Supplied text ::
To Iraqis used to Saddam Hussein’s inflexible rule, his cynicism and indifference to the suffering of others, Negroponte’s arrival in Baghdad will require no prolonged adaptation to the rule or style of America’s new pro-consul in the country. They will have exchanged one man on horseback for another. For those who are familiar with his professional history, it will take a clothespin on one’s nose for his Iraqi audience to stomach any speech that he makes touting democracy.


Negroponte’s Recent Past


After Negroponte had been nominated for the U.N. Ambassadorship, he was scheduled for a potentially withering cross-examination by his detractors on the Senate Foreign Relations Committee for his actions in Honduras, as part of his confirmation hearings that were being conducted for that post. But he was spared any further scrutiny by the occurrence of 9/11 and the overpowering feeling in the Senate that the U.S. must quickly fill the existing UN vacancy, by a peremptory vote. Thus, rather than be submitted to exacting querying, the process then turned out to be little better than a pro-forma interrogation.


This scenario is sure to be replicated when it comes to the Iraq post. The nomination is another in a series of disturbing foreign relations moves by the Bush administration and the Secretary of State, Colin Powell, which has had its ramifications when it comes to Latin America. After all, Negroponte played a key role when it came to manipulating a string of weak leaders in Mexico and Chile in order to persuade them to fire their respective ambassadors to the UN because they opposed Negroponte’s position on Iraq. Negroponte’s complicity in efforts to obtain the discharge of Mexico’s ambassador Adolfo Abullar Zinnser and Chile’s Juan Gabriel Valdes scarcely differed from his purported perjured testimony in which he covered up the full extent of his knowledge of the human rights abuses committed by the Honduran military during his stay in that country, and his testimony over the details of his involvement in the Iran-Contra scandal. He also admitted to the illicit diversion of U.S. aid to Honduras for the Contra forces, which normally should have disbarred any attempt to let him into a higher posting. Unfortunately, the Senate Foreign Relations Committee and its chairman can be counted on to do themselves little honour by trivializing their advice and consent responsibility when it comes to sending off this appointee to Baghdad.


General Luis Alonso Discua Elivir, a former Honduran death squad commander who claimed that he would “spill the beans” on Negroponte unless his family was allowed to remain in this country, had his U.S. visa revoked in 2001. It would be perhaps of interest to hear this man’s testimony and have Negroponte respond to the huge amount of material implicating him in playing a sedulously deceitful role after being posted to Honduras. Despite an abundance of reporters, scholars and former governmental officials who have publicly raised questions about Negroponte’s record, no public witnesses were invited to try to establish before the Senate Foreign Relations Committee that Negroponte was not qualified for his appointment to the UN post. Therefore, what should have been an occasion of close scrutiny over serious charges of malfeasance in office, will instead be afforded no better than a cursory screening which will be more of a celebration than an examination.

Complicity with Death Squad Leaders


During his ambassadorship in Honduras from 1981 to 1985, Negroponte was known to have close working ties to that nation’s most egregious local abuses of human rights. One of the most notable of these unsavoury characters was then-Colonel Gustavo Alvarez Martinez, at the time Honduras’ military chief and the de facto strongman of the country. Promoted to general, Alvarez was later assassinated after returning from the U.S., where he had sought refuge from his senior military colleagues, who purportedly later had him murdered after he had refused to share with them the alleged large bribes that he had received via the U.S. embassy. This largesse was a reward for facilitating the conversion of his country into a base to wage the Contra war against the incumbent leftist Sandinista government in Nicaragua.

Data entries:
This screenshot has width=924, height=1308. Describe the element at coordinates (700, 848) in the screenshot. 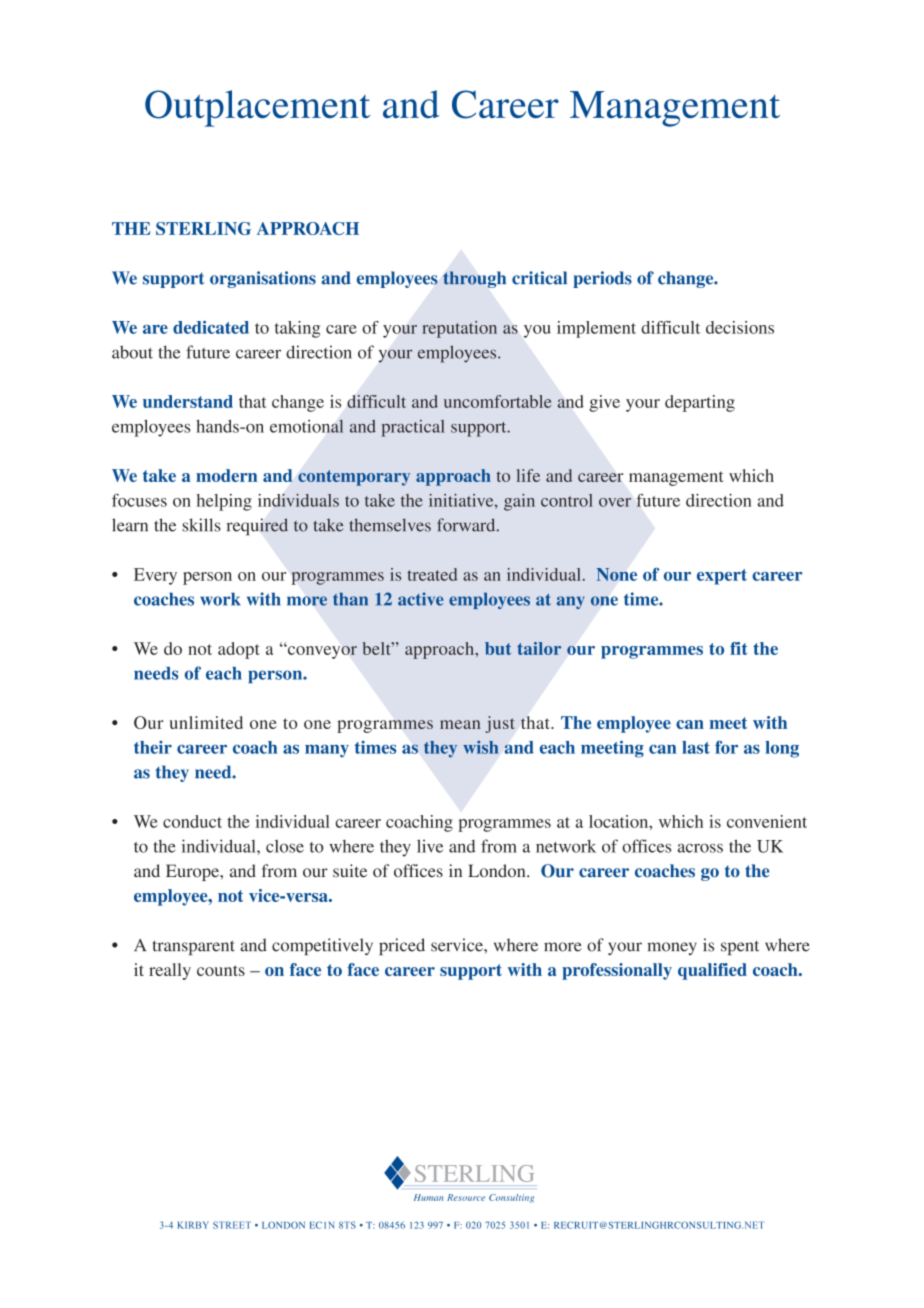

I see `across` at that location.
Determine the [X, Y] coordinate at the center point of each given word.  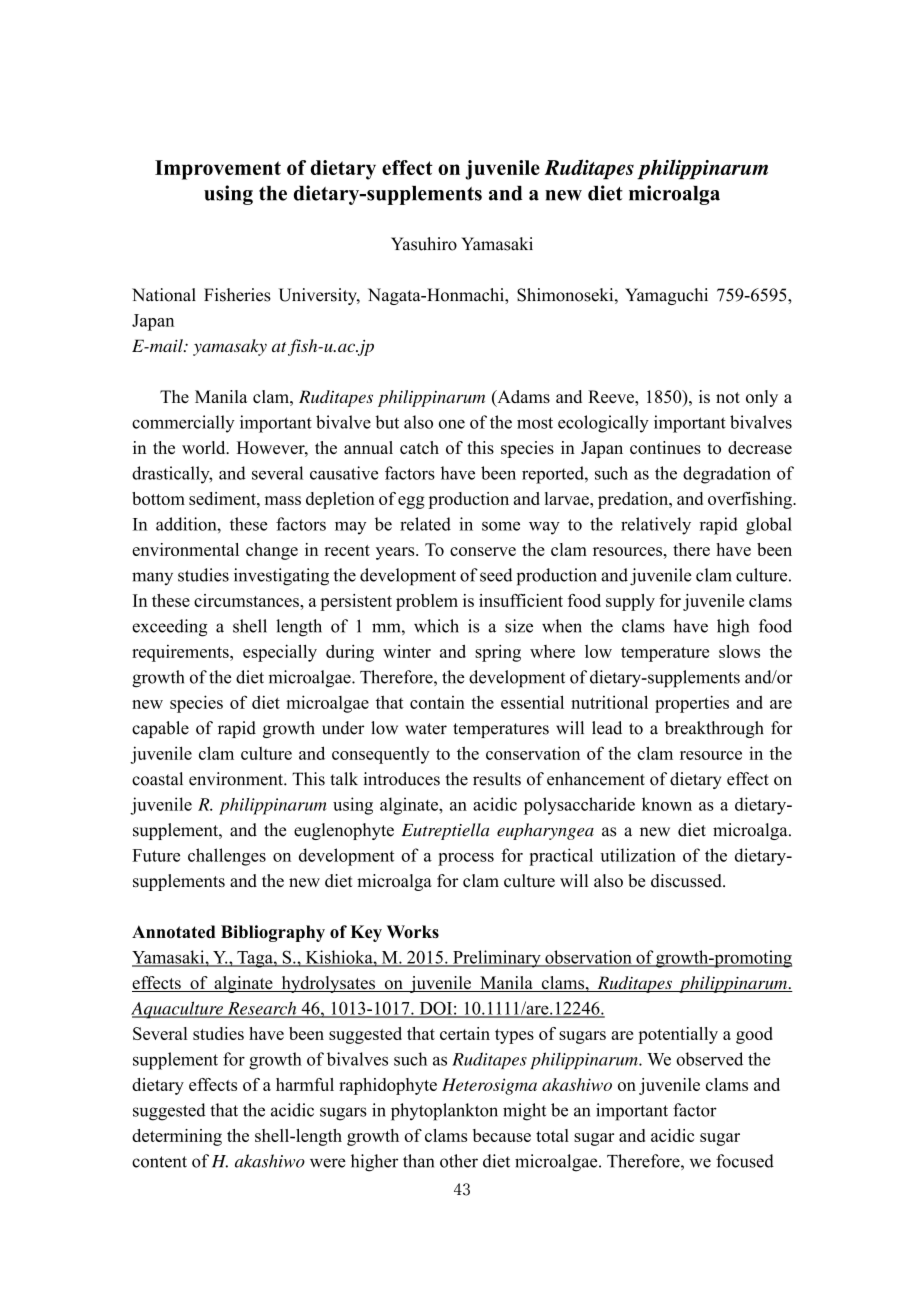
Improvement [218, 170]
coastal [157, 779]
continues [665, 447]
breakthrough [714, 729]
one [452, 424]
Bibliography [273, 933]
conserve [483, 551]
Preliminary [497, 959]
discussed [687, 881]
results [497, 779]
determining [177, 1137]
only [762, 398]
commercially [183, 424]
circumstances [247, 600]
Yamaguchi [666, 296]
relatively [656, 526]
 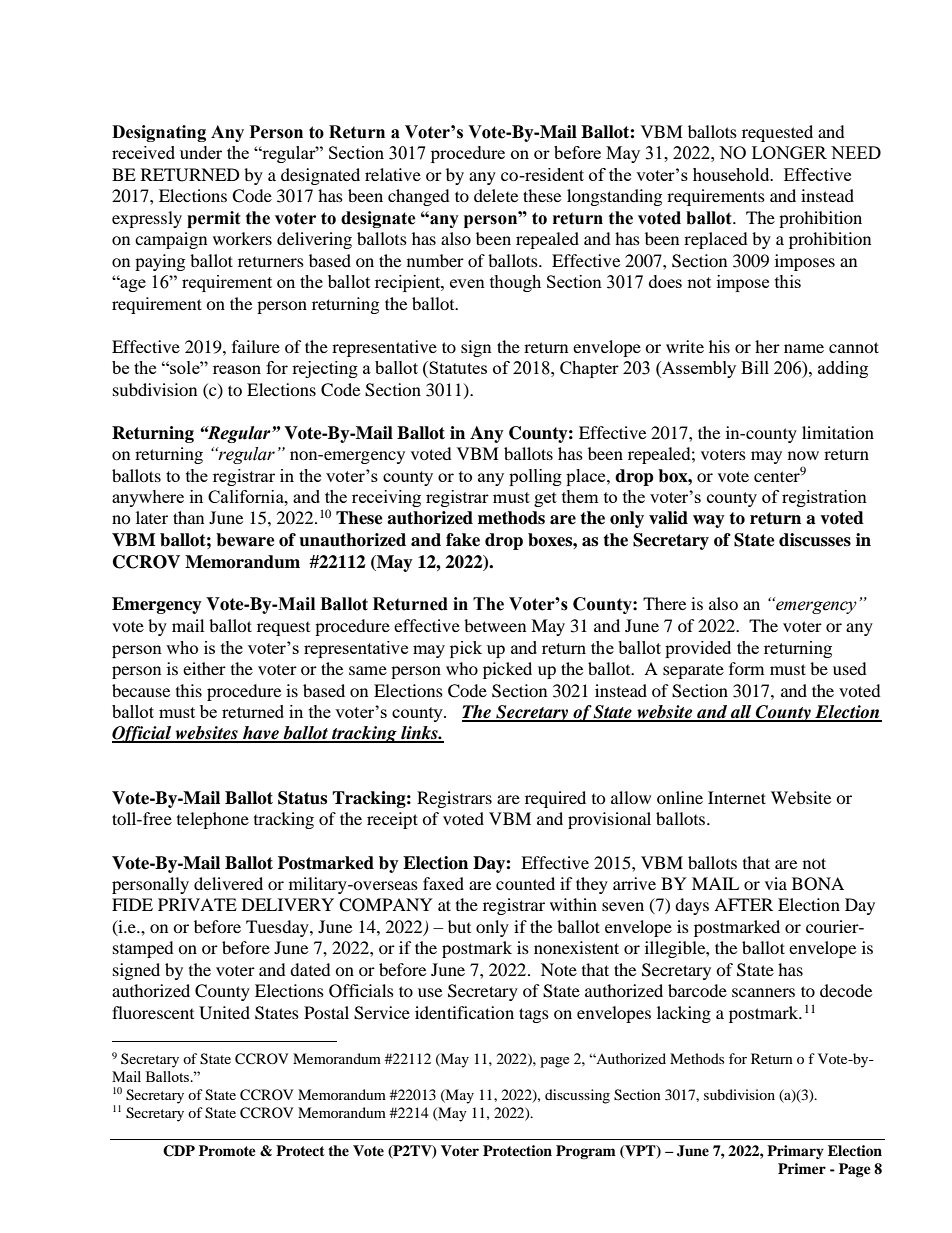 I want to click on Promote, so click(x=227, y=1150).
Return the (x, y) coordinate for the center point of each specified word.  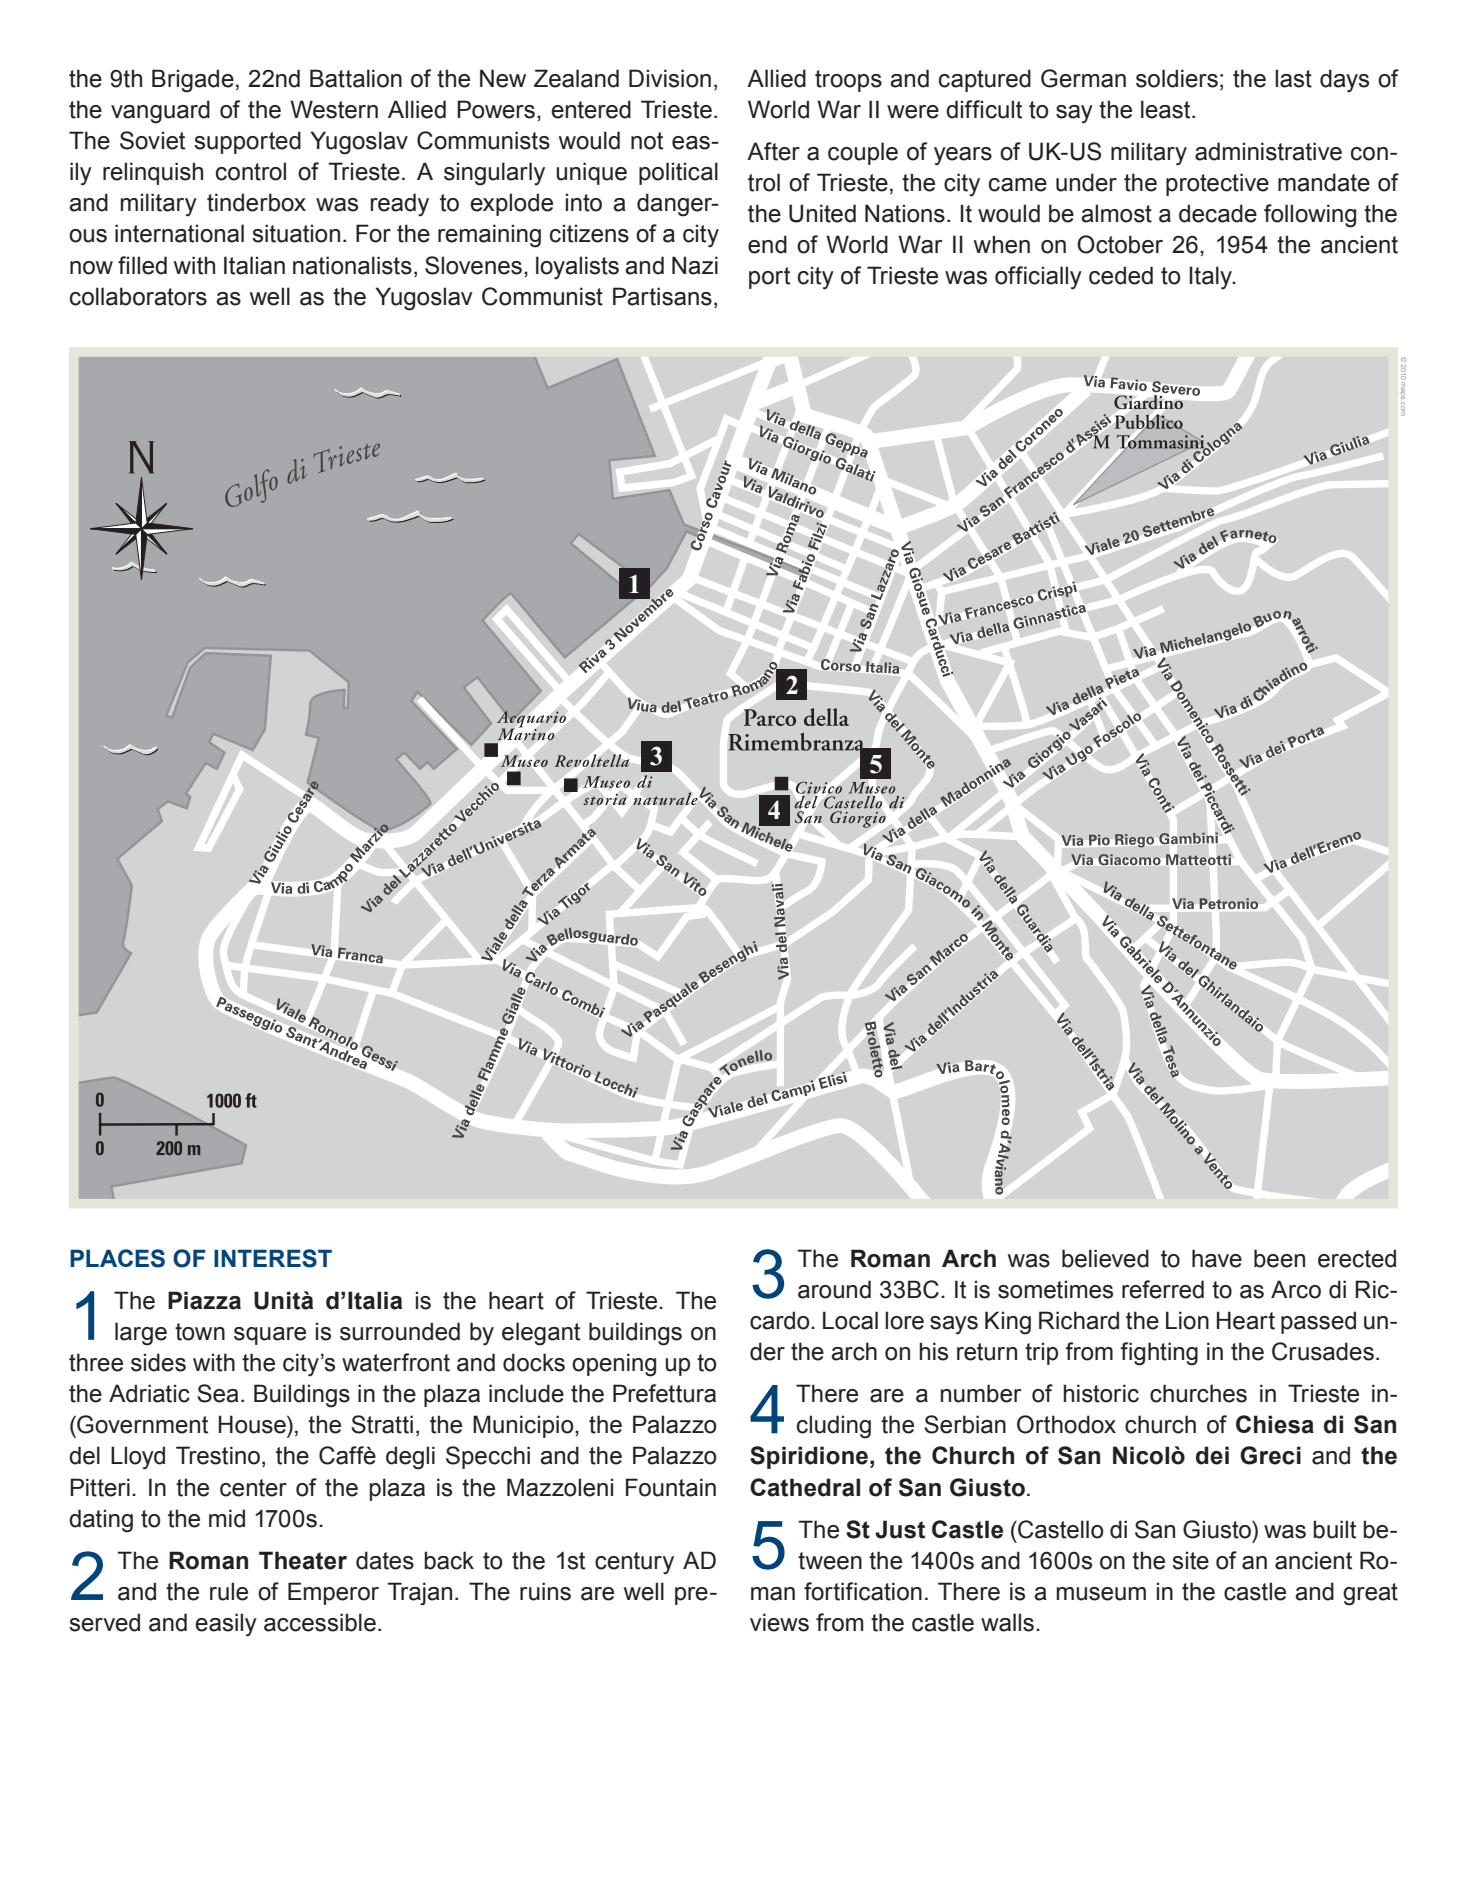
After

What to do ::
1. Answer these questions from the article on Negroponte:
(a) What event spared Negroponte further scrutiny during his UN confirmation hearings?
(b) In which years did Negroponte serve as ambassador in Honduras?
(c) What happened to General Luis Alonso Discua Elivir's U.S. visa in 2001?
2. Reproduce the passage of the Negroponte article between "During his ambassadorship" and "government in Nicaragua.", inclusive.
3. Write the next part of the article on Negroponte, picking up after its final sentence.
The data entries are separate material and have no connection to the article on Negroponte.

Outputs in order ::
1.
(a) The occurrence of 9/11.
(b) From 1981 to 1985.
(c) It was revoked.

2.
During his ambassadorship in Honduras from 1981 to 1985, Negroponte was known to have close working ties to that nation’s most egregious local abuses of human rights. One of the most notable of these unsavoury characters was then-Colonel Gustavo Alvarez Martinez, at the time Honduras’ military chief and the de facto strongman of the country. Promoted to general, Alvarez was later assassinated after returning from the U.S., where he had sought refuge from his senior military colleagues, who purportedly later had him murdered after he had refused to share with them the alleged large bribes that he had received via the U.S. embassy. This largesse was a reward for facilitating the conversion of his country into a base to wage the Contra war against the incumbent leftist Sandinista government in Nicaragua.

3.
Alvarez was perhaps most infamous for his close connections to the death squad that became know as Battalion 316. This Alvarez-created unit, which received training in torture techniques from Argentine ‘dirty war’ veterans and the CIA (according to the Pulitzer prize-winning Baltimore Sun series which in part examined Negroponte’s controversial role in Honduras), is widely suspected of “disappearing” over 180 suspected “subversives” in the early 1980s. At the time, any Honduran opposed to that country’s use as a staging ground for President Reagan’s anti-Sandinista campaign was generally considered a “subversive.”

Promoting Human Rights to Save Face


In response to recurrent journalist inquiries, as well as in formal proceedings, Negroponte repeatedly has denied or minimized any knowledge of charges that the Honduran military was behind the death squads and that such a force as Battalion 316 even existed. Negroponte’s attempts to dismiss the role of death squads have been undermined by his later boasts that, quite to the contrary, he personally intervened in a number of instances to secure the release of politically sensitive detainees being held by Honduran authorities. Even if one grants this claim, such behaviour on Negroponte’s part was the exception rather than the rule, and perhaps is an indication of how he could have saved many more lives, if he had used his plenary position in Honduras to be a true advocate of human rights and human decency.


One such apparently rare occasion in which he professedly intervened involved journalist Oscar Reyes, who was abducted after writing numerous articles critical of the Honduran military. Former U.S. embassy spokesman Cresencio Arcos has verified that in July of 1983, Negroponte approached General Alvarez about his apprehensions over the just “disappeared” Reyes. It should be recalled that Arcos himself, as the embassy press officer, has been repeatedly accused by scholars studying Honduras during that epoch, of knowingly distributing false information to U.S. journalists stationed in Honduras at the time, and that he had entered into a familial relationship with a politically important Honduran family, allegedly not keeping his personal life entirely separate from his official responsibilities.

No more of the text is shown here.